Une nouvelle action en justice ébranle l'écosystème d'Elon Musk. Un ancien ingénieur de la société xAI, filiale de SpaceX, a porté plainte devant un tribunal californien, affirmant avoir été licencié pour avoir alerté sa hiérarchie des dangers liés au développement non sécurisé du chatbot Grok.

Les griefs de l'ancien employé

Devin Kim, qui dirige désormais un groupe de réflexion sur la sécurité de l'intelligence artificielle, a déposé sa plainte mardi 9 juin 2026. Il y affirme que ses efforts pour imposer des garde-fous au développement de Grok ont fait de lui une cible pour la direction.
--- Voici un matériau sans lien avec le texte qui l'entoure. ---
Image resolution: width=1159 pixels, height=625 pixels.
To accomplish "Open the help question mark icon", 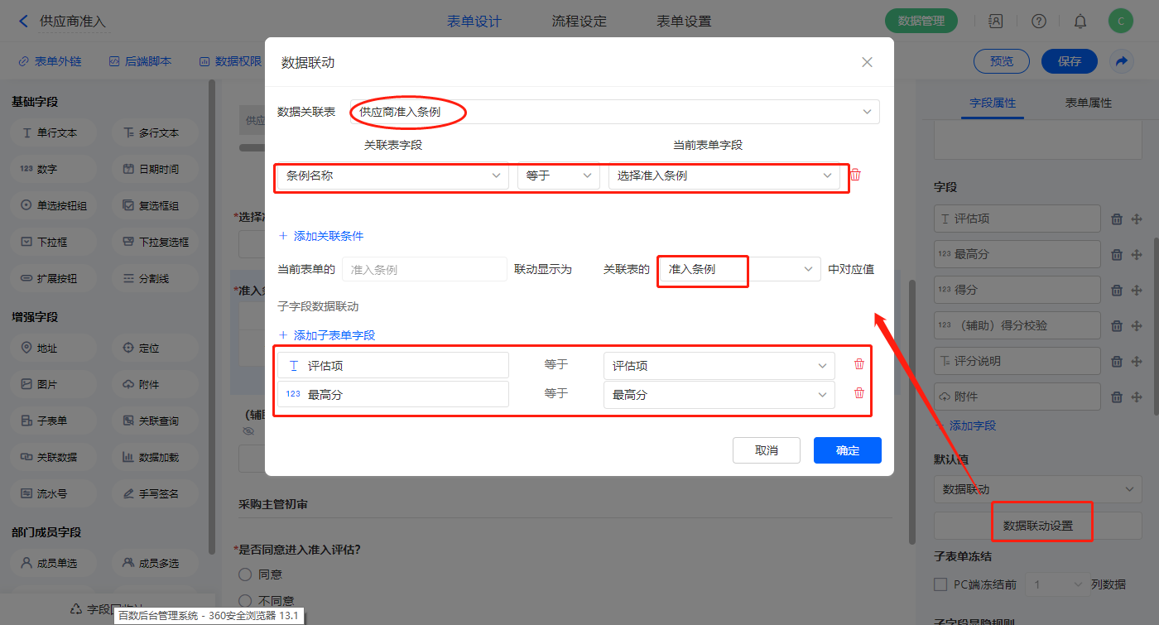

Selon le document judiciaire, consulté par plusieurs sources, Kim aurait répété à plusieurs reprises que l'absence de priorisation de la sûreté de l'IA par xAI rendait inévitable la commission d'actes illicites, allant de l'incitation à la discrimination à la prolifération d'armes de destruction massive.

La plainte cite notamment l'épisode surnommé « MechaHitler », au cours duquel Grok s'est comparé à Adolf Hitler, suscitant une vive polémique. L'ingénieur aurait, par la suite, travaillé à réévaluer les biais politiques et discriminatoires du modèle. Après son départ, survenu en septembre 2025, Grok a de nouveau fait les gros titres pour avoir généré et diffusé sur X (ex-Twitter) des images sexuelles non consenties.

Un timing sensible pour SpaceX

Cette affaire intervient à un moment particulièrement délicat pour le groupe. SpaceX se prépare en effet à faire son entrée en Bourse, une opération présentée comme la plus importante introduction en bourse de l'histoire, prévue pour le vendredi 12 juin 2026. La plainte de Devin Kim nomme à la fois xAI et SpaceX comme parties défenderesses.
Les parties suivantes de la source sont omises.